▸ **Screenshot grounding data**:
== Segment start ==
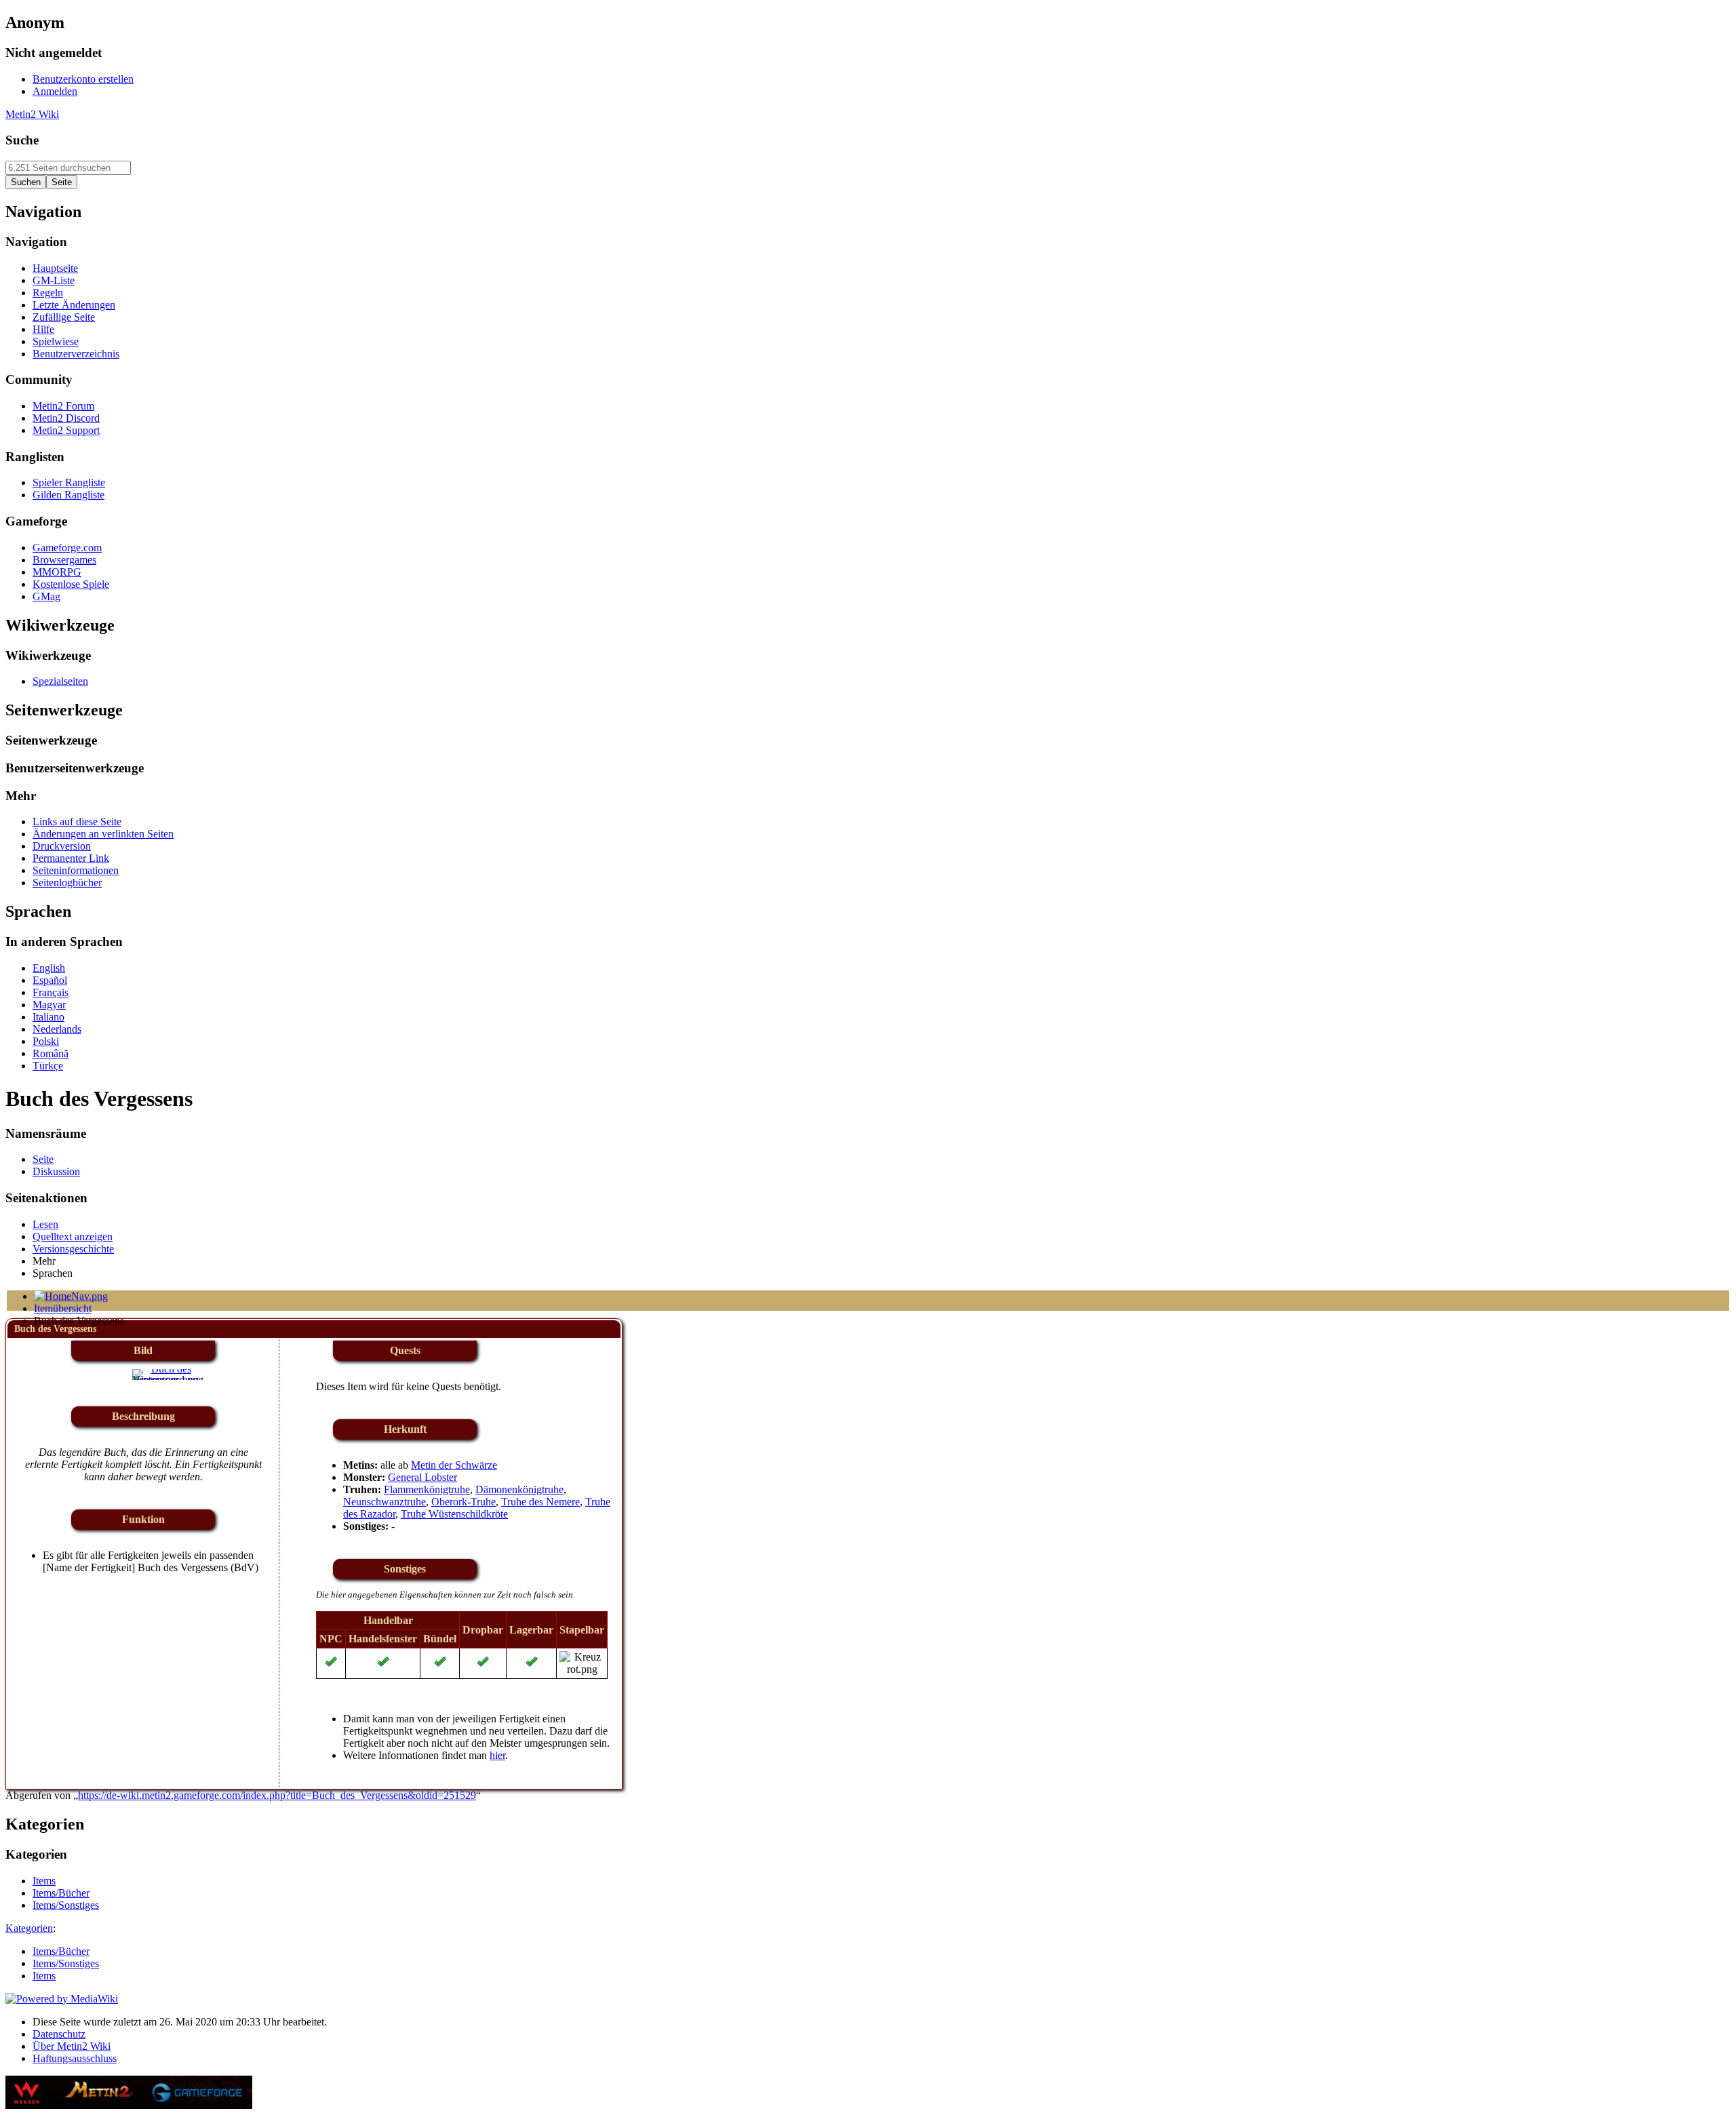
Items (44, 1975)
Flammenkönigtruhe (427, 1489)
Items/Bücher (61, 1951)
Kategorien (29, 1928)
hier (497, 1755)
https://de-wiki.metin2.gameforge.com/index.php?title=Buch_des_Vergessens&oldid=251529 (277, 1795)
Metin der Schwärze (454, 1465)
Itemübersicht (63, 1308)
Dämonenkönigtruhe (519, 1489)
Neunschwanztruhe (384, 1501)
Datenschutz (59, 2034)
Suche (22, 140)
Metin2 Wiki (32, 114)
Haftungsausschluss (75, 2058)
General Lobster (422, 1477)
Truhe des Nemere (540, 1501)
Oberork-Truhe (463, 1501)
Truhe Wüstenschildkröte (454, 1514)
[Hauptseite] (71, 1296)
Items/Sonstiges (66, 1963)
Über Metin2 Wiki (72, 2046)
== Segment end ==
▸ **TASK PROMPT**:
Return all the data above as written, leaving out only the pictures.

▸ **TASK ANSWER**:
Items (44, 1975)
Flammenkönigtruhe (427, 1489)
Items/Bücher (61, 1951)
Kategorien (29, 1928)
hier (497, 1755)
https://de-wiki.metin2.gameforge.com/index.php?title=Buch_des_Vergessens&oldid=251529 (277, 1795)
Metin der Schwärze (454, 1465)
Itemübersicht (63, 1308)
Dämonenkönigtruhe (519, 1489)
Neunschwanztruhe (384, 1501)
Datenschutz (59, 2034)
Suche (22, 140)
Metin2 Wiki (32, 114)
Haftungsausschluss (75, 2058)
General Lobster (422, 1477)
Truhe des Nemere (540, 1501)
Oberork-Truhe (463, 1501)
Truhe Wüstenschildkröte (454, 1514)
[Hauptseite] (71, 1296)
Items/Sonstiges (66, 1963)
Über Metin2 Wiki (72, 2046)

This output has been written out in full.